Similarly we have $\|b\|-\|a\| \le \|a+b\|$
Hence $\max(\|a\|-\|b\|, \|b\|-\|a\|) \le \|a+b\|$
That is $|\|a\|-\|b\||\le \|a+b\|$
Sneaky trick: write $||a|| = || -a||$, $||a + b|| = ||-a-b||$, and use the triangle inequality directly.
As @Siong Thye Goh already did the solution, I'll mention one thing.
$\blacksquare~$ Claim: For any Vector Subspace $(X, \| \cdot \|)$ of $~\mathbb{K}^{n}$, we have the following inequality satisfied. \begin{align*} \| a - b \| \geqslant \big\lvert \| a \| - \| b \| \big \rvert \quad \text{for any } a, b \in X \subseteq \mathbb{K}^{n} \end{align*}
$\blacksquare~$Proof: We have by $\textbf{triangle inequality of norms}$ \begin{align*} &\| (a - b) + b \| ~\leqslant~ \| a - b \| + \| b \| \quad \text{for any } a, b \in X\\ \implies & \| a \| - \| b \| ~\leqslant~ \| a - b \| \quad \text{for any } a, b \in X \end{align*} Then $\max(\|a\|-\|b\|, \|b\|-\|a\|) \leqslant \|a-b\|$
Hence, we have that $\left| \| a \| - \|b \| \right| \leqslant \| a - b \|$.
Using the inequality for any $x, x_0 \in X~$ for $(X, \| \cdot \|)$ is a normed linear space and $X$ is a subspace of $\mathbb{R}^n$, we have a very important claim.

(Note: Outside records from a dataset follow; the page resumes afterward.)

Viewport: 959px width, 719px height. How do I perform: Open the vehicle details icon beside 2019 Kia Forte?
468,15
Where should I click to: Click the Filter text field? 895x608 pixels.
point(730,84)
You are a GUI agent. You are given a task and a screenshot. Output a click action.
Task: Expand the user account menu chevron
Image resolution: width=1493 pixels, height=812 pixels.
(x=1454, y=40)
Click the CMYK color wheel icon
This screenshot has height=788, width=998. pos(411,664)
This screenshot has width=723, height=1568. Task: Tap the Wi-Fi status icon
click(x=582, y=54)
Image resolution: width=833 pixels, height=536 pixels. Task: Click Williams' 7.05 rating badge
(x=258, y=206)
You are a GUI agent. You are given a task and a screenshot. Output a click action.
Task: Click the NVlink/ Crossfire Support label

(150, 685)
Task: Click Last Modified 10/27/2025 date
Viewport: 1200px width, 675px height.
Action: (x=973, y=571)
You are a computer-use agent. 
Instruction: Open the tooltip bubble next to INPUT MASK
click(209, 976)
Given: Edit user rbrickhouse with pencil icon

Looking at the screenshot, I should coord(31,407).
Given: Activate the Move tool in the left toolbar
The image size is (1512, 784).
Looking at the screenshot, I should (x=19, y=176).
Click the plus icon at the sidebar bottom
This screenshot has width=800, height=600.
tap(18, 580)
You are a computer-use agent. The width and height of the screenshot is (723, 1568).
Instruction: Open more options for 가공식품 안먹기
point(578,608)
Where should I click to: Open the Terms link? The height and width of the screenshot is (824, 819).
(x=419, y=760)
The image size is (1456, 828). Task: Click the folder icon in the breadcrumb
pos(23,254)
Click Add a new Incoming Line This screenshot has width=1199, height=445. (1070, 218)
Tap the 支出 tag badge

$\bullet~$ Claim: The map $\| \cdot \| : X \to [0, \infty)$ is continuous or in other words, the norm $\| \cdot \|$ is continuous.
$\bullet~$ Proof: From the definition of continuity we have, for any given $\epsilon > 0$, there exists $\delta > 0$ such that
\begin{align*}
\big\lvert \| x \| - \| x_{0} \| \big\rvert < \epsilon ~\text{ when }~ \| x - x_{0} \| < \delta \quad \text{for some arbitrary } x_{0} \in X
\end{align*}
from the previous problem we have the inequality
\begin{align*}
\big\lvert \| x \| - \| y \| \big\rvert \leqslant \| x - y \| \quad \text{for any } x, y \in X
\end{align*}
Let us pick our $\epsilon = \delta$. Therefore we have
\begin{align*}
\big\lvert \| x \| - \| x_{0} \| \big\rvert \leqslant \| x - x_{0} \| < \delta = \epsilon \quad \text{for some arbitrary } x_{0} \in X
\end{align*}
Which shows that the map $\| \cdot \|$ is continuous at $x_{0}$. As $x_{0}$ is arbitrary, then the function $\| \cdot \|$ is continuous on the whole space $X$.
This makes the important proof of any any norm being continuous on a finite dimensional vector subspace of $\mathbb{K}^n$.
Not related to the question though, no intension to spam :)